Some students in Kota Kinabalu are so poor that it’s quite normal to hear of one who typically survives on only a bowl of instant noodles a day.
This is according to Mary Anne K Baltazar, the Manager of Pusat Belia’s Alamesra Youth-PREP Centre in the Sabah capital. She was explaining to FMT why the centre recently started a food programme called BAH Makan, which stands for “Belia Ada Hak (Youths Have Rights)”.
Baltazar asserted that youth rights included the right to regular and balanced meals.
BAH Makan was initiated in July and is aimed at helping out students at private colleges around the area where the Alamesra Centre has its offices.
“The lack of financial resources has been a key issue faced by youths, particularly students from rural communities who are studying at private institutions in KK,” Baltazar said.
She noted that the cost of living in Kota Kinabalu was high. It costs an average of RM10 for meals each day.

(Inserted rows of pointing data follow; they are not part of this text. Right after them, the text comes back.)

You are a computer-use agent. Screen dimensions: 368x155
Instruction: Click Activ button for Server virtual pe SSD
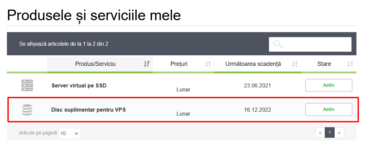tap(329, 85)
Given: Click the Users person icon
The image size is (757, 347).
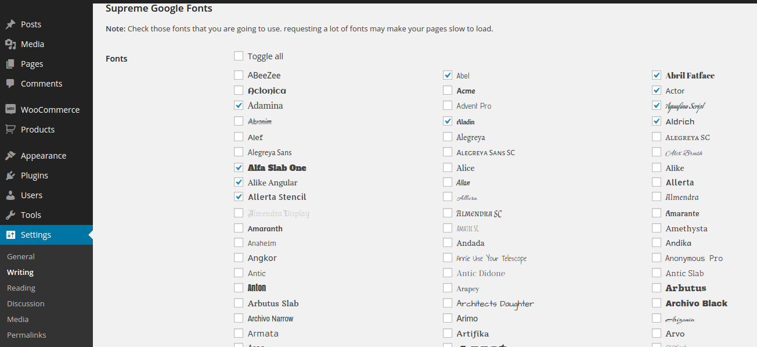Looking at the screenshot, I should click(10, 195).
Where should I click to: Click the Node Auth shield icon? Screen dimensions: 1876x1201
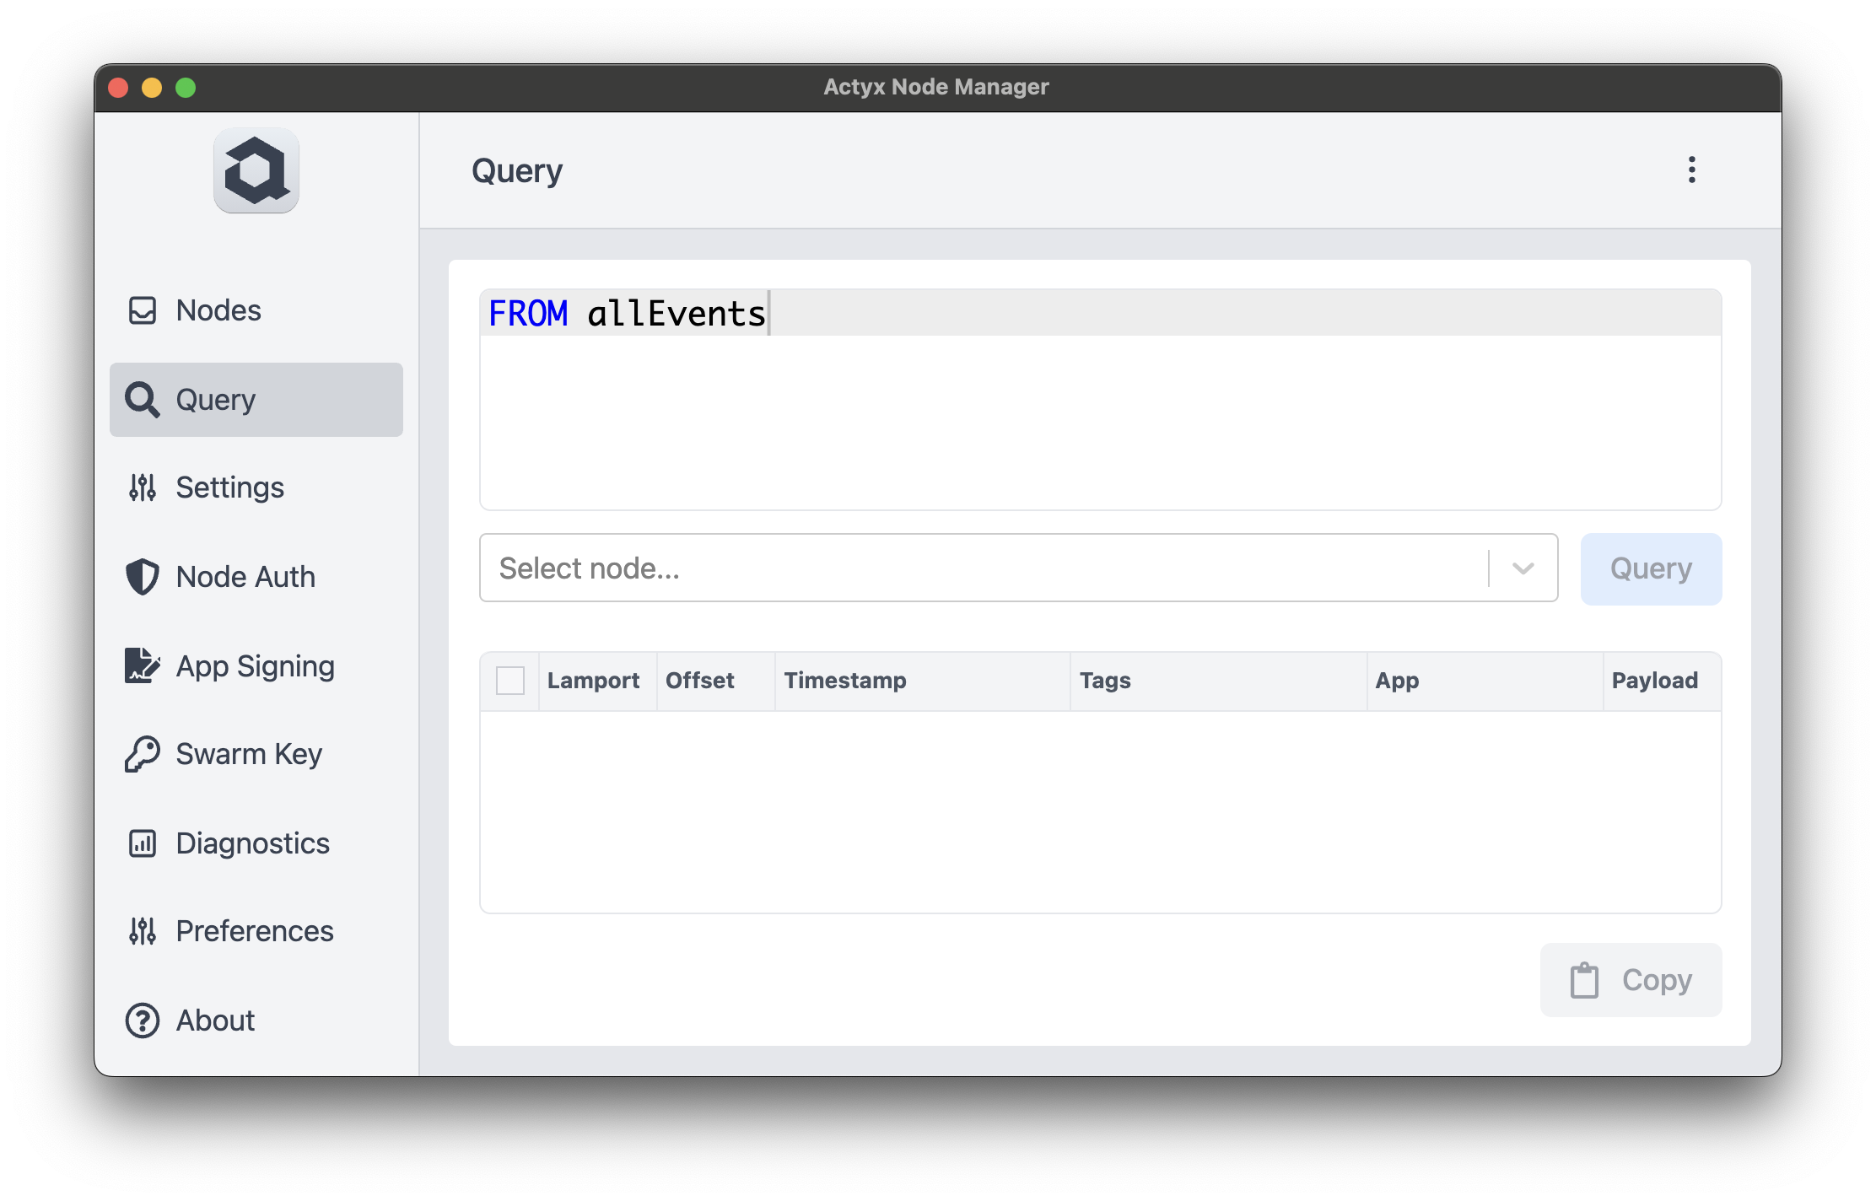click(142, 577)
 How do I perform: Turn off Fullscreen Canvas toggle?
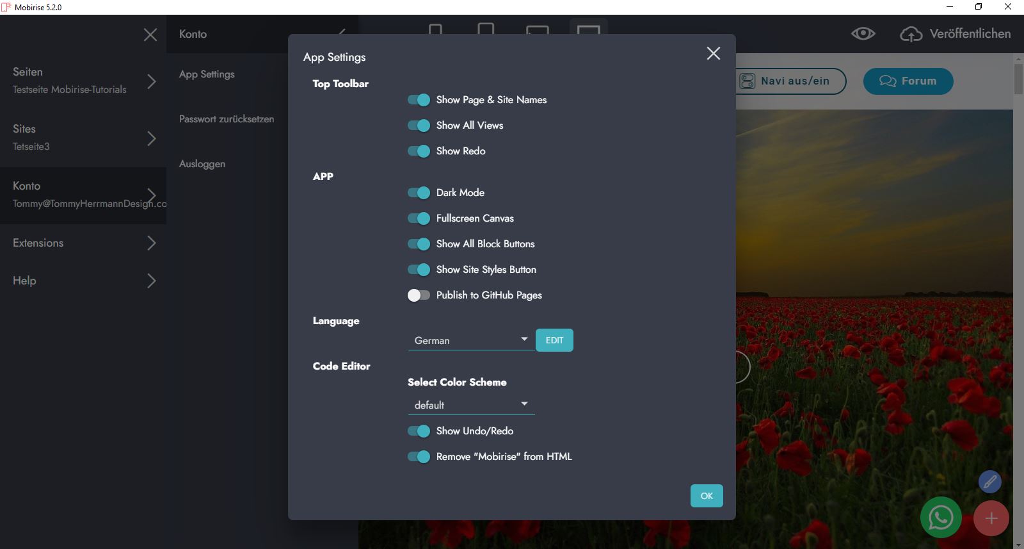pyautogui.click(x=419, y=218)
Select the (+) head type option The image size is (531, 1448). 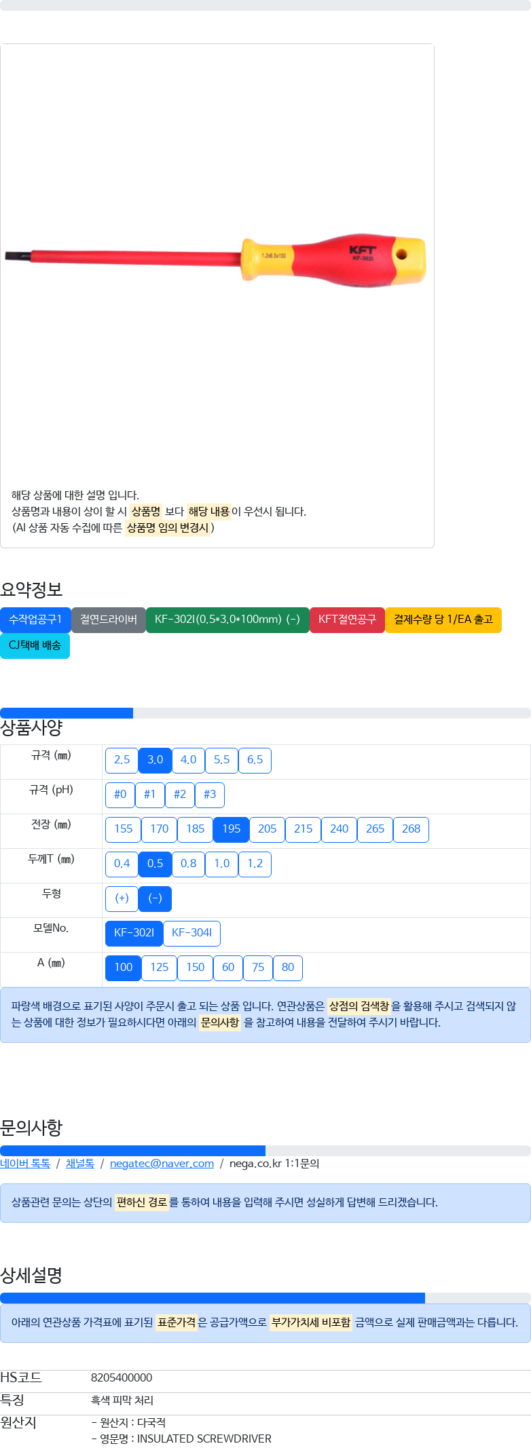pos(122,898)
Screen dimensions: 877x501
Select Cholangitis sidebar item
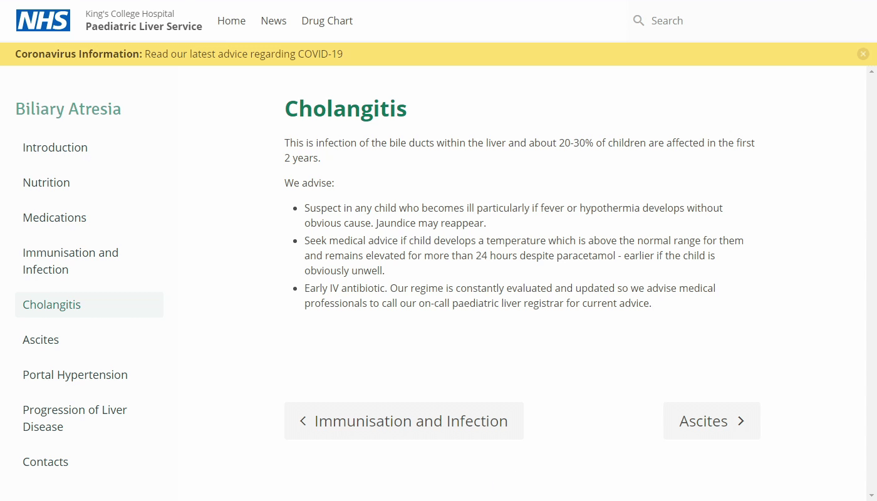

The BAH Makan programme involves a dinner session held once every fortnight at the Alamesra Centre and the distribution of dry food supplies from a food bank.
At the dinner sessions, students are served a simple but balanced meal. “These sessions also provide them an avenue to meet and form a youth-for-youth support group,” Baltazar said, adding that some 30 to 35 students were appearing on a regular basis, with more expected each fortnight.
The food bank, she explained, enabled students to have some food when they were financially stretched.
The bank is located at the Almesra Centre and is open every day. At any one time, each student is allowed to take five food items and five drink packets. There is no limit as to the number of times the students can replenish their provisions.
Baltazar said about 80 students were accessing the bank regularly.
She credited the Good Shepherd Services, an NGO, with the seed fund for the food bank, which has since been supplemented by donations from individuals and organisations.
She said members of the public and organisations who wished to help with the food programme can contact the centre at 088 485 371.
“Because most of these students don’t have access to cooking facilities at their hostels, the types of food we require are 3-in-1 coffee, tea or Milo; cereals, biscuits, canned food such as sardines, tuna and chicken curry; instant noodles and rice,” she said.
The centre plans to go mobile to reach out to students from other colleges around the city. It also plans to set up more food banks.
“We also hope to be able to conduct budgeting and income generating programmes for the students,” she said.